[Stored items]
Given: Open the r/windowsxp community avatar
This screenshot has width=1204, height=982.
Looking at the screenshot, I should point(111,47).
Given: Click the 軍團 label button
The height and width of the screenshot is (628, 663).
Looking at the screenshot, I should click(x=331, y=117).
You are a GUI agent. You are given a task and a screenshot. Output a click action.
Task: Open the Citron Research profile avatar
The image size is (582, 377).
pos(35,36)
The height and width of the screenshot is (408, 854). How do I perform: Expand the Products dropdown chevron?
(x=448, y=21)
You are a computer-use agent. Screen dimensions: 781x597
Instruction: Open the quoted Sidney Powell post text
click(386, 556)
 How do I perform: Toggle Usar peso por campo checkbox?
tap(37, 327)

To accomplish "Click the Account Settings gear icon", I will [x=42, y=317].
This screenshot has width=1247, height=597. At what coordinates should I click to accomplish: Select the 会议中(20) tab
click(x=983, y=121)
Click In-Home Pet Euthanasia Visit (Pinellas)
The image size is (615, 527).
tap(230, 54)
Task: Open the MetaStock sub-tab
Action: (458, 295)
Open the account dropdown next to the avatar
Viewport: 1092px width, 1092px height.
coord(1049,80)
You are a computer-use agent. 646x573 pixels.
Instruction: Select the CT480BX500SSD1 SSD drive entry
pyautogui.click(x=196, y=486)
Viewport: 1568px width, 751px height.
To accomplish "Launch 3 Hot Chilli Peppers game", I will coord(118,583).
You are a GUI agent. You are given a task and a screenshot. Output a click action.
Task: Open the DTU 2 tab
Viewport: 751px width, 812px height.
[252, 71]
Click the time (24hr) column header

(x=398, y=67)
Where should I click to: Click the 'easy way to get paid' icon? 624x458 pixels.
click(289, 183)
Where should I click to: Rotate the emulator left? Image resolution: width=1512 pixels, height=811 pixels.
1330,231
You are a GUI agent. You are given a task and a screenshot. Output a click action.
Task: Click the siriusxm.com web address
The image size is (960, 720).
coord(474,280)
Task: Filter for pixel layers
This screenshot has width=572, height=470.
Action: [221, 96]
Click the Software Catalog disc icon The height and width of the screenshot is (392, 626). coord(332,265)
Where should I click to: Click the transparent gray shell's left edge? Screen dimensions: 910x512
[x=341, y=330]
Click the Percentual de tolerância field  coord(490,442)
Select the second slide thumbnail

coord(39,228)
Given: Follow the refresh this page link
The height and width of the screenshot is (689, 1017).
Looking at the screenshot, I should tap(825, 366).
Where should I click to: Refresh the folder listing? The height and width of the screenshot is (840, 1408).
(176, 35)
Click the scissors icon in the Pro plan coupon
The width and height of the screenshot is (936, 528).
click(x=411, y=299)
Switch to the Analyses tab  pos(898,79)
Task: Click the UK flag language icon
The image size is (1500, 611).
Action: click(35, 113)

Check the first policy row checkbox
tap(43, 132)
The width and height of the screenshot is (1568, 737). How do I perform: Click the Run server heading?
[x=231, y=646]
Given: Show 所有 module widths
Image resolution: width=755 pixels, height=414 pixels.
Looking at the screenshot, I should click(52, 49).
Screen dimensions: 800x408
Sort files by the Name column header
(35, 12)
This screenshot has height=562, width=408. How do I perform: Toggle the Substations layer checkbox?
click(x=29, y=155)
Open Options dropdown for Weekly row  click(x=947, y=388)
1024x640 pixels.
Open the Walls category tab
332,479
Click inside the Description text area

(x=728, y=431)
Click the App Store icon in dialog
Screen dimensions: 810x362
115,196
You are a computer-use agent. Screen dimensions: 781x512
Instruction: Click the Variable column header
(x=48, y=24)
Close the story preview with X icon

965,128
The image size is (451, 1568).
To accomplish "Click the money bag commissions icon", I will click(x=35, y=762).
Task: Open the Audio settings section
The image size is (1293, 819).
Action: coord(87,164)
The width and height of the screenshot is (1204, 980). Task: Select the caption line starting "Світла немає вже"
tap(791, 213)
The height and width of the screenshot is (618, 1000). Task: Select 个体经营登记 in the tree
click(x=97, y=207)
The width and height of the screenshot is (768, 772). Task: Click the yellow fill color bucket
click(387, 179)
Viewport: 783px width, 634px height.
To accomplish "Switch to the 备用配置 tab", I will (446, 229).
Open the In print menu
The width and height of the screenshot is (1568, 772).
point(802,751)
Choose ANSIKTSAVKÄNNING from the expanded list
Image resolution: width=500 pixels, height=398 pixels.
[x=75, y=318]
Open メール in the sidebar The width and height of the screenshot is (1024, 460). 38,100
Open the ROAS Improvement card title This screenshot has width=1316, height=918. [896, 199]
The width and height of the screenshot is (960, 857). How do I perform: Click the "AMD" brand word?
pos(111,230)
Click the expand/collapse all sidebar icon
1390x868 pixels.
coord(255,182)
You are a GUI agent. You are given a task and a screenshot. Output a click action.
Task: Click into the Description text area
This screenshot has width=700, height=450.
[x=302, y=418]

▶ **Aim of the exercise**:
Read through the records above and copy the lines that contain "computer".

▶ **Solution**:
You are a computer-use agent. Screen dimensions: 781x597
You are a computer-use agent. 646x573 pixels.
You are a computer-use agent. Screen dimensions: 781x512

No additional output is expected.